Scanning content from the testing community, exploring conference programs I started to see a pattern with automation content, they are all framed about how to do automation successfully. You should do A, followed by B and magic will happen. Those talks are insightful, often contain great advice, but what if a talk switched the framing?
In this talk, I’m going to tell you how to fail with test automation. I’m going to share tips and tricks to ensure your automation efforts fail and provide very little value to your overall testing efforts. I’ll share joyful experiences from my own testing journey where I’ve rode the failure train, going from job to job injecting failure into their testing efforts.
I’m a bit nervous about this topic.
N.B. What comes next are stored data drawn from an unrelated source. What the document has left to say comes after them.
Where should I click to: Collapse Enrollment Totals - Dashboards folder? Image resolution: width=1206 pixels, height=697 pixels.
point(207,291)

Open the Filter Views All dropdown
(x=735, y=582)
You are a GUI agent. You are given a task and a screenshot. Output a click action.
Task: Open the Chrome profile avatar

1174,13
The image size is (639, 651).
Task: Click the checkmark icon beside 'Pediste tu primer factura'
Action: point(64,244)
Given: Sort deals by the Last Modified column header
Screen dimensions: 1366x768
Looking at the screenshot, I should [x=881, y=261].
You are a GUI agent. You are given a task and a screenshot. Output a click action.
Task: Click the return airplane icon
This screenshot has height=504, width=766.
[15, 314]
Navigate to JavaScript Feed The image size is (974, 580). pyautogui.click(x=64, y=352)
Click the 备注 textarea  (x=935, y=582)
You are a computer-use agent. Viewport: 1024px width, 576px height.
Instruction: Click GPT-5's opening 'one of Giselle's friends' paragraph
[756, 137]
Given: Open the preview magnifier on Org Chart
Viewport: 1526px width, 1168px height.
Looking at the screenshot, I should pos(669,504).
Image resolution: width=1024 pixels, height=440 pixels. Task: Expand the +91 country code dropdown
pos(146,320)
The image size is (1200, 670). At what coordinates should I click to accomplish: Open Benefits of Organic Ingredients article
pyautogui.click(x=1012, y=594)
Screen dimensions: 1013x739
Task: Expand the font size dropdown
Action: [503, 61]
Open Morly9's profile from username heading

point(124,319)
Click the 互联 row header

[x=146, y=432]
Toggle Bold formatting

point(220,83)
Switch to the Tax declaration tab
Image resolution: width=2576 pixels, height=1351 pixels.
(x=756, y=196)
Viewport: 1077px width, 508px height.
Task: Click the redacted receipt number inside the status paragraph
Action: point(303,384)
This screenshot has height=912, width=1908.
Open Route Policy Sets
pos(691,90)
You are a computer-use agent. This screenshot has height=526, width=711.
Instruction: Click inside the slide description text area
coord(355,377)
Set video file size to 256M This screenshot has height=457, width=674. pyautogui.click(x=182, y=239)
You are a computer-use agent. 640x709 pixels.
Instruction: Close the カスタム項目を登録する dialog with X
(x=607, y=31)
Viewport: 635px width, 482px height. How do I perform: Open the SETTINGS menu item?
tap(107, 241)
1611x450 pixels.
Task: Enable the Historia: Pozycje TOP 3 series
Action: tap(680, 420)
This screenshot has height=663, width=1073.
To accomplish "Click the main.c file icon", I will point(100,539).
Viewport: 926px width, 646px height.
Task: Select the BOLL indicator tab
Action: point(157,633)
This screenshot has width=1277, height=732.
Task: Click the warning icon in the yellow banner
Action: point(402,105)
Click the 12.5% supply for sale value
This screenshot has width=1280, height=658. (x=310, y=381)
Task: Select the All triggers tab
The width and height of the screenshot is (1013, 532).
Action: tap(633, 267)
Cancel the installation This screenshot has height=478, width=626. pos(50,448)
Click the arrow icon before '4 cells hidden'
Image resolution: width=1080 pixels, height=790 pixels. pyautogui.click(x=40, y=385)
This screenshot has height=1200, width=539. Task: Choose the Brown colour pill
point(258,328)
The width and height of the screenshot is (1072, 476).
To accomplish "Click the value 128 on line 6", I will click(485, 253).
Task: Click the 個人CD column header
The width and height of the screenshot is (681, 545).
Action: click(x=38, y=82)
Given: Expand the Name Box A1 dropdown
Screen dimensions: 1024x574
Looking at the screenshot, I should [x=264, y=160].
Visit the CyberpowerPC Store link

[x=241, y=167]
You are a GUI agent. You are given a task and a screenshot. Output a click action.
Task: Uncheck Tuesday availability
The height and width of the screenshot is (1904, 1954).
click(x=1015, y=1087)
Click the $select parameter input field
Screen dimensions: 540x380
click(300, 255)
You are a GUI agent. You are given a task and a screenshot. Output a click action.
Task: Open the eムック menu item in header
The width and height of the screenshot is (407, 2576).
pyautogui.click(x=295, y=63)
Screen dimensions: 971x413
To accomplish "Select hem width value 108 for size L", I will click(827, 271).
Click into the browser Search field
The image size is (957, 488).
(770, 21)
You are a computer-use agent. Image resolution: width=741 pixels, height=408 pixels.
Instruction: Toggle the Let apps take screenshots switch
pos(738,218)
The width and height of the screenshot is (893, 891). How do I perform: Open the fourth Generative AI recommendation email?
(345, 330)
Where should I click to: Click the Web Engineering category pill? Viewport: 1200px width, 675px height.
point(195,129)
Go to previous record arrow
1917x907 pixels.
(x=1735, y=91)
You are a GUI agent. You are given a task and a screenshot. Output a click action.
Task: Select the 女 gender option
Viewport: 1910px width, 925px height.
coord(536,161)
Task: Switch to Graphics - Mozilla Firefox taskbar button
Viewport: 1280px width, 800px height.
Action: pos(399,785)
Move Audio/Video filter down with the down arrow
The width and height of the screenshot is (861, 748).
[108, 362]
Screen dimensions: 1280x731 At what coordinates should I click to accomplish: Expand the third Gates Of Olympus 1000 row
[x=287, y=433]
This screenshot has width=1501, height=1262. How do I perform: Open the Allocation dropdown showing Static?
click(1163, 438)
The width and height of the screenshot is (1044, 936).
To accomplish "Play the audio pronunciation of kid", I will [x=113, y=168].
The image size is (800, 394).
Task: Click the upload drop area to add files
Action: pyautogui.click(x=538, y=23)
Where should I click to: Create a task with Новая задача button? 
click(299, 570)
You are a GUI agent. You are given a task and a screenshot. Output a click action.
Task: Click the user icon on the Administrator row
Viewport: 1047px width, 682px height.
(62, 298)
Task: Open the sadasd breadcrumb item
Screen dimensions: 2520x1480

Usually I talk about how to be successful. I thought can I reverse that?
This is tips and tricks on how to fail
I am not going to talk about how not to fail
Calling it “Test Automation”
If you want to fail at test automation continue calling it test automation solly focused on using software to test software will surely ensure you will fail
I was interviewed for a job: we want you to automate this list of use cases. How do long do you need? 6 months -> this is already failing. you have no clue how the system works. you have just automated.
Pick your tooling first
it doesn’t matter what problem to solve, just start to pick the cool tool
Pick the tool right from the start and stick to it and ignore all other problems and solutions
One framework to rule them all
Pick one massive framework to do everything and make sure everyone in the org uses it
Developing different frameworks, nice and lean, adapted to a specific team is too expensive
And if you do really well, open source it
Have a testing strategy and an automation strategy
Like if these things are two different things
Automate as late in the SDLC as you possibly can
If you automate early, you have more tests to maintain
Automate around poor product testability
Don’t fix bad testability, just accept it and work around it, you’ll sure fail
Remove all the humans, robots rule!
Run all your tests on every single commit
if your build takes 9 hours, just run it on every commit
no one needs a 15 min tests, that is more work
also run those slower end to end test with every commit
run all tests no matter what later is involved
Automate everything on the UI
there are tools that record and playback
it is easier to maintain
stick to UI -> you’ll 100% fail
If a risk has been mitigated lower down the stack, also mitigate it on the UI, just in case!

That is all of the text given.